→ ASSIGNMENT
A faithful copy of the data is the goal; set it down exactly, without the images.

→ RECORDS SUPPLIED
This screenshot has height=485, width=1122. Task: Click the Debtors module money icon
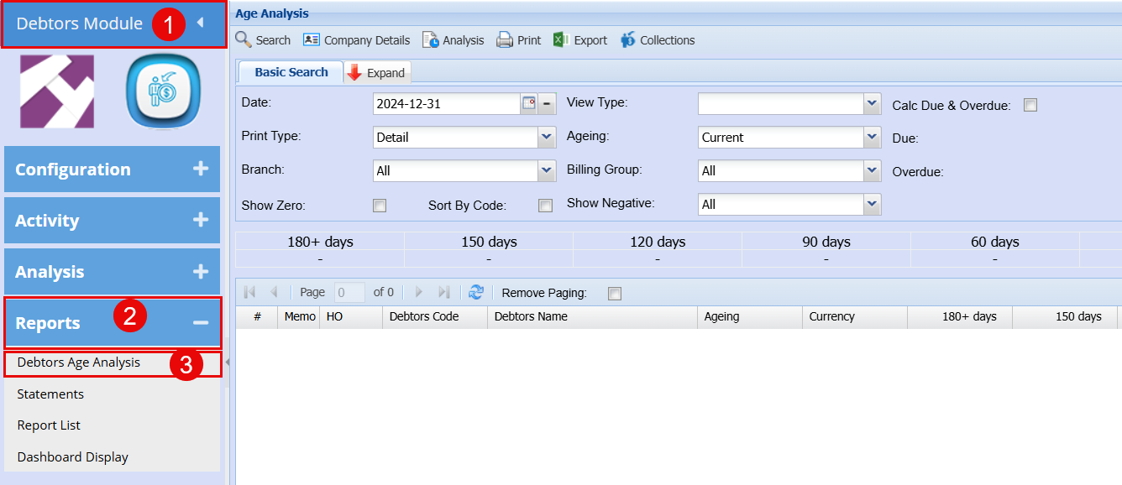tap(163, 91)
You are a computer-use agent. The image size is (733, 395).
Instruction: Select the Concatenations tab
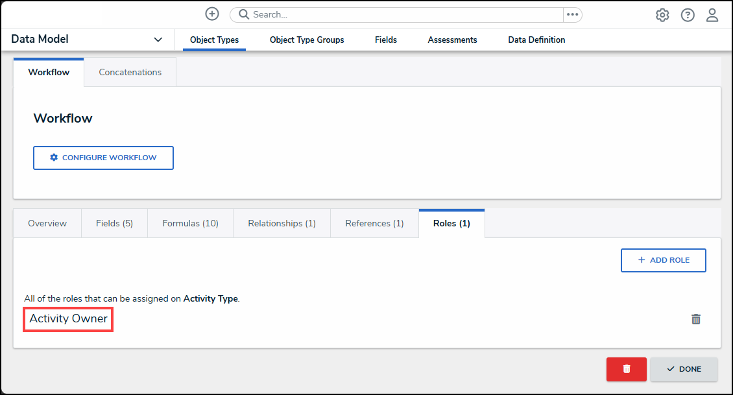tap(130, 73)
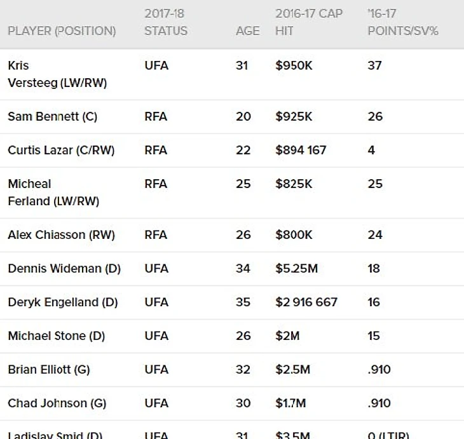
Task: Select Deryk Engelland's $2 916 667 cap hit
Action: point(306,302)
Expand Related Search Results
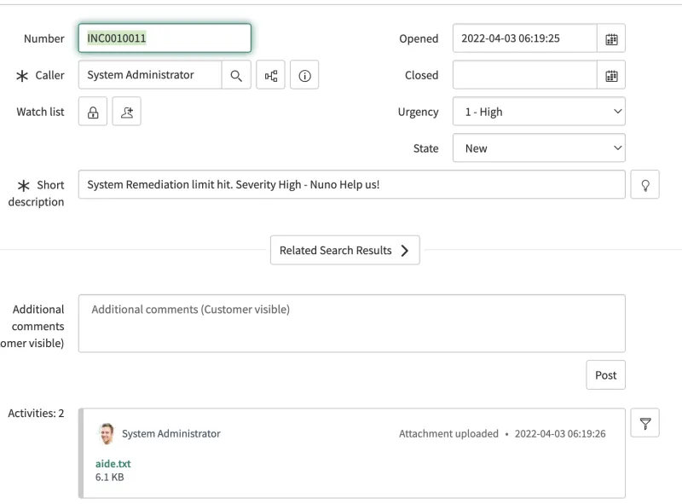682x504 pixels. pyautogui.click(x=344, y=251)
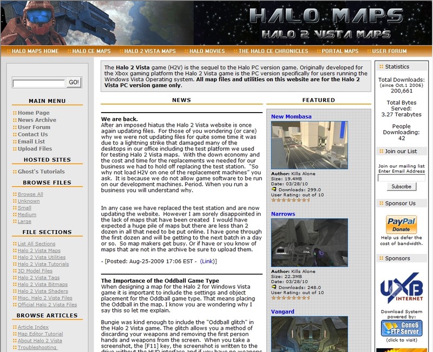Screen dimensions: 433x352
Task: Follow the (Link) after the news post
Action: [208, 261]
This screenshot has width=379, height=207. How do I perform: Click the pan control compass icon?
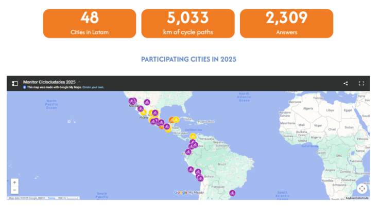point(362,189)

→ EXPECTED ANSWER
This screenshot has height=485, width=1122. Task: Click the Debtors module money icon
tap(163, 91)
You are a computer-use agent. The image size is (733, 395).
Instruction: Select the Concatenations tab
tap(130, 73)
Task: Select Deryk Engelland's $2 916 667 cap hit
Action: point(306,302)
Expand Related Search Results
682x504 pixels. pyautogui.click(x=344, y=251)
Screen dimensions: 433x352
Task: Follow the (Link) after the news post
Action: [208, 261]
This screenshot has width=379, height=207. How do I perform: Click the pan control compass icon?
point(362,189)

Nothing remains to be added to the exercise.